» **SET PROBLEM**: Please find each line in the records below that contains the string "height" and copy those lines. Treat uppercase and lowercase as different.

» **STORED RECORDS**:

:::

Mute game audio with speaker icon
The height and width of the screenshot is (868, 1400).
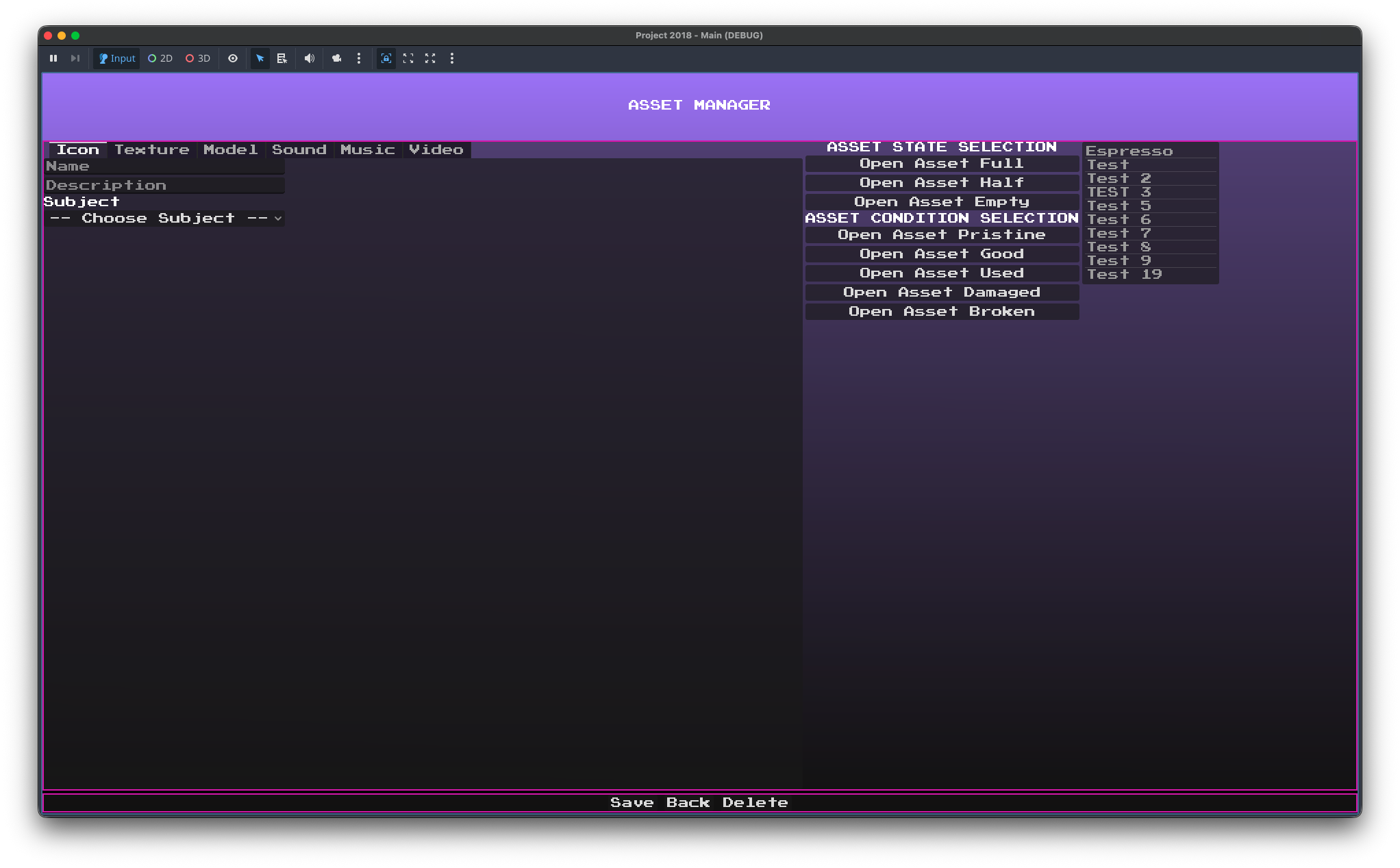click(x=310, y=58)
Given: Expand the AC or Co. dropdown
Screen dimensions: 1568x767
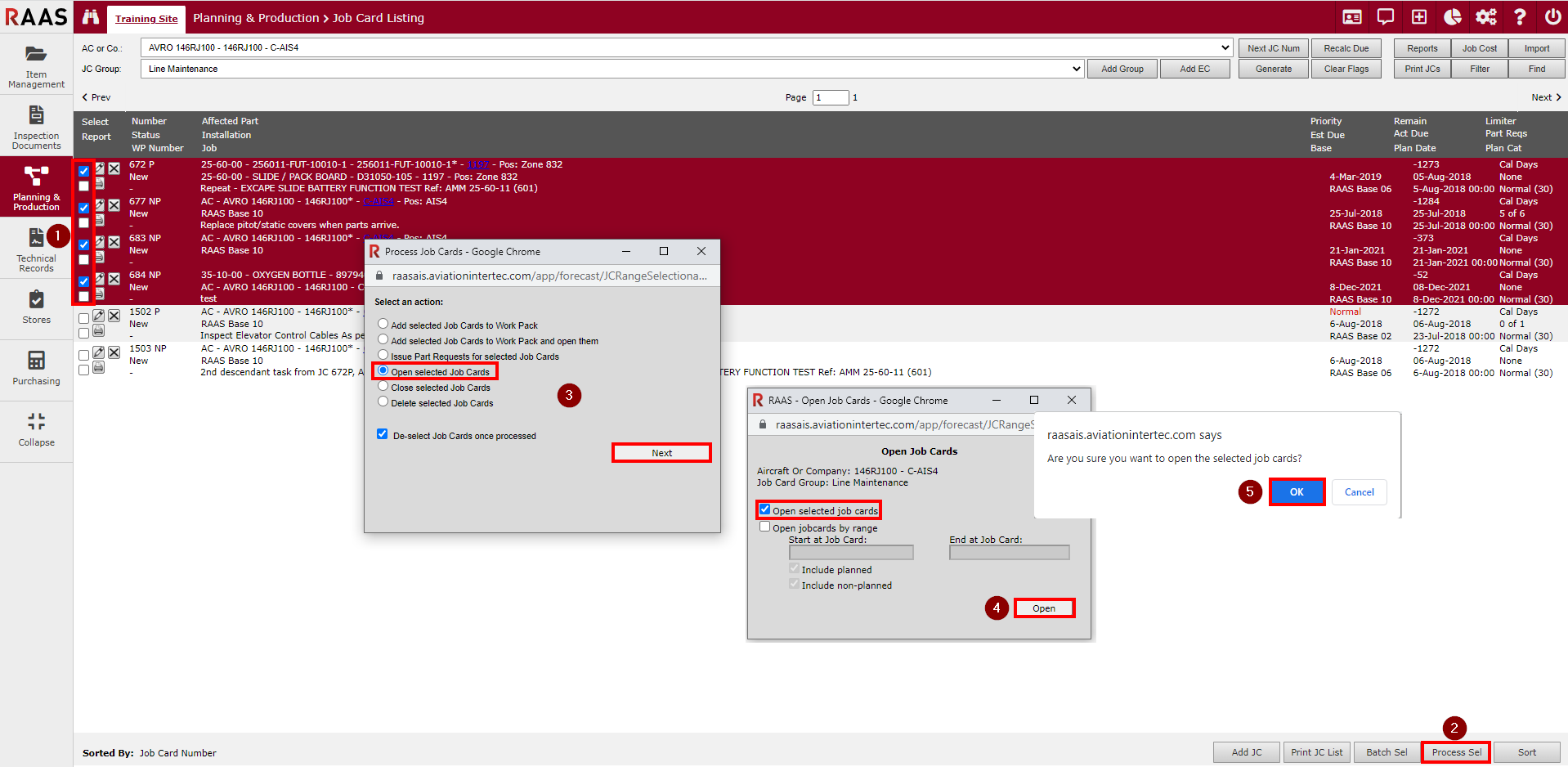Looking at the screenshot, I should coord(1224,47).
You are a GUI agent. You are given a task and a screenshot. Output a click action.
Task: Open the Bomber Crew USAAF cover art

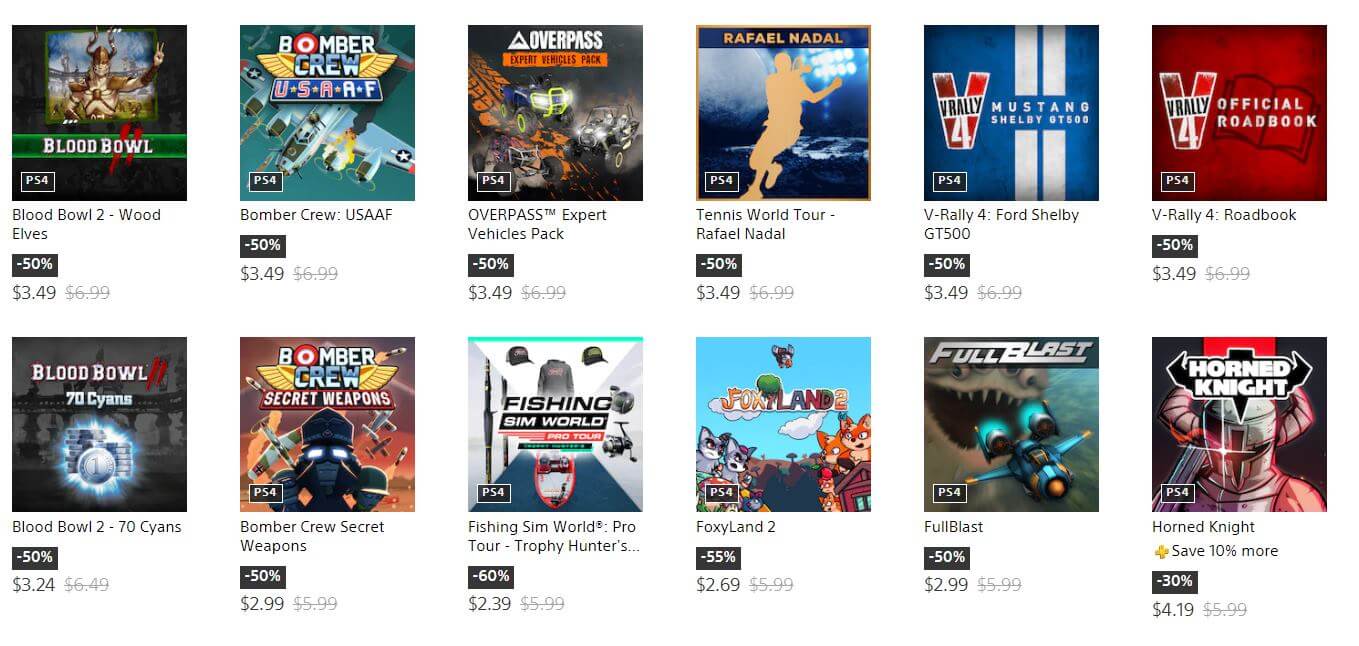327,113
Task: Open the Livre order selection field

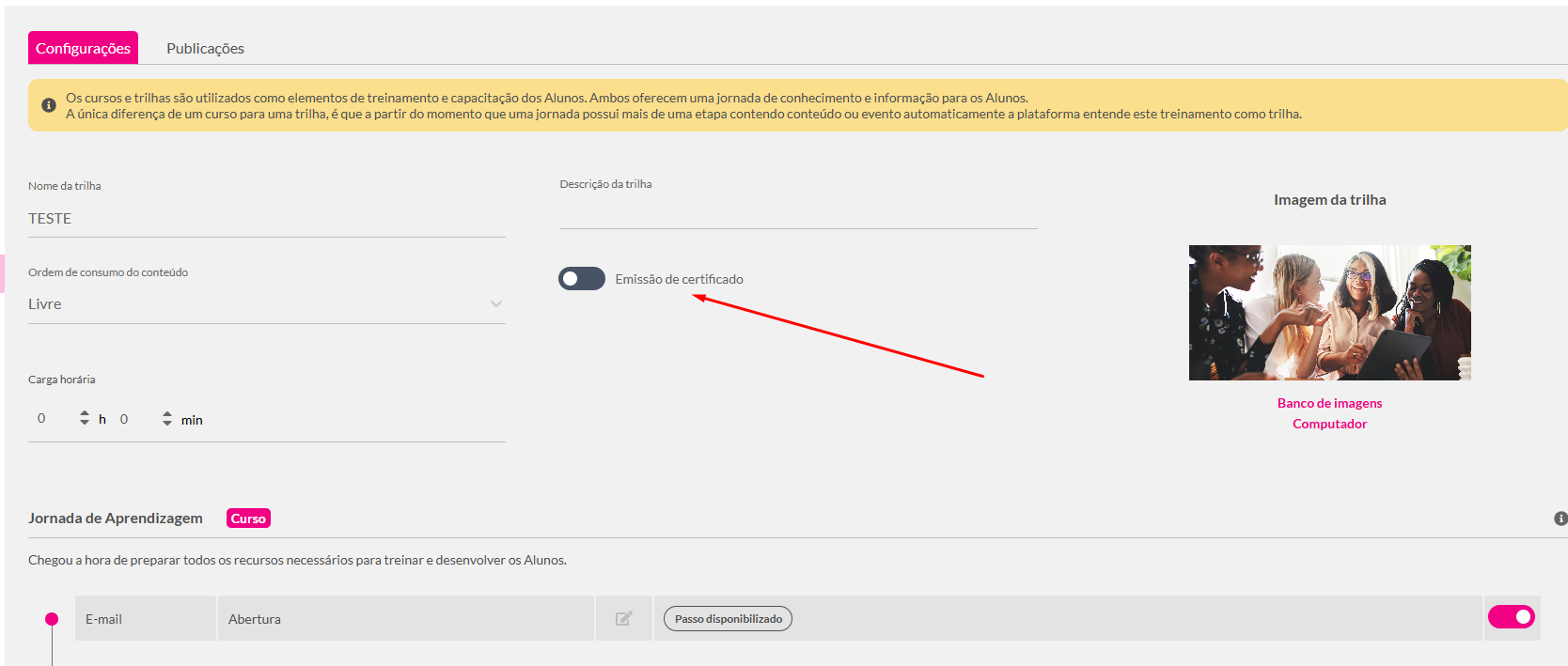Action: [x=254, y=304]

:::

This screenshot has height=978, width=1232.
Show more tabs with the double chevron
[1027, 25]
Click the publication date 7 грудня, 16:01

:::

» **WRITTEN ANSWER**:
The height and width of the screenshot is (868, 1400).
This screenshot has height=978, width=1232.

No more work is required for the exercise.